= Smart Data Compression =

Type of GIS data format

Smart Data Compression is a compressed GIS dataset format developed by Esri. It stores all types of feature data and attribute information together as a core data structure. The SDC format was used in Esri products such as ArcGIS StreetMap, ArcIMS Route Server, RouteMAP IMS, ArcGIS Business Analyst, and the ArcMobile SDK.

The SDC file format is no longer supported by Esri software since ArcMap 10.2, although later versions of ArcMap can convert SDC data to a geodatabase. ArcGIS Pro does not support the SDC format at all.

Compression ratios range from 8x to 20x depending on the data source and structure. SDC data is optimized for rapid map display, accurate routing, and high-performance geocoding.

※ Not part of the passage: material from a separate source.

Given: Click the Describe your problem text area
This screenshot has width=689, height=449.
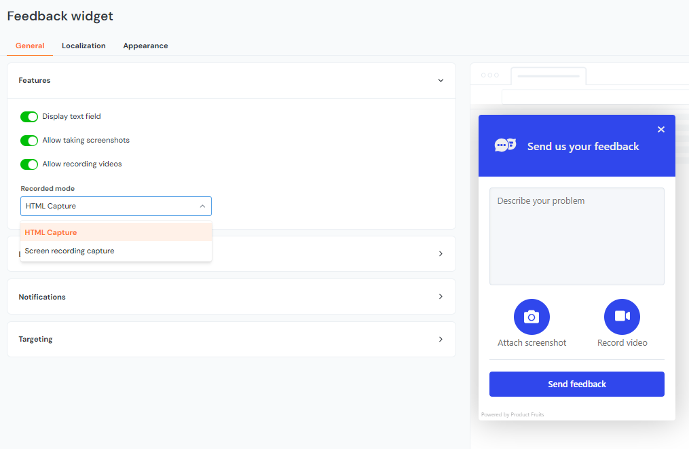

Smart Data Compression is a proprietary format. The FAQ for ESRI's RouteServer IMS notes that additional datasets for that application must be prepared by an ESRI subsidiary at additional cost.
The SDC technology was developed by Software Technologies, ESRI partner in Russia.
Tele Atlas and NAVTEQ provide North American commercial street datasets in SDC format. This data was prepared using the Data Development Kit Pro (DDK Pro), which ESRI licenses to select vendors.

The term Smart Data and idea was coined and created by Dr. James A Rodgers professor at Indiana University of Pennsylvania and James A George, Circa "Smart Data Enterprise Performance Optimization Strategy".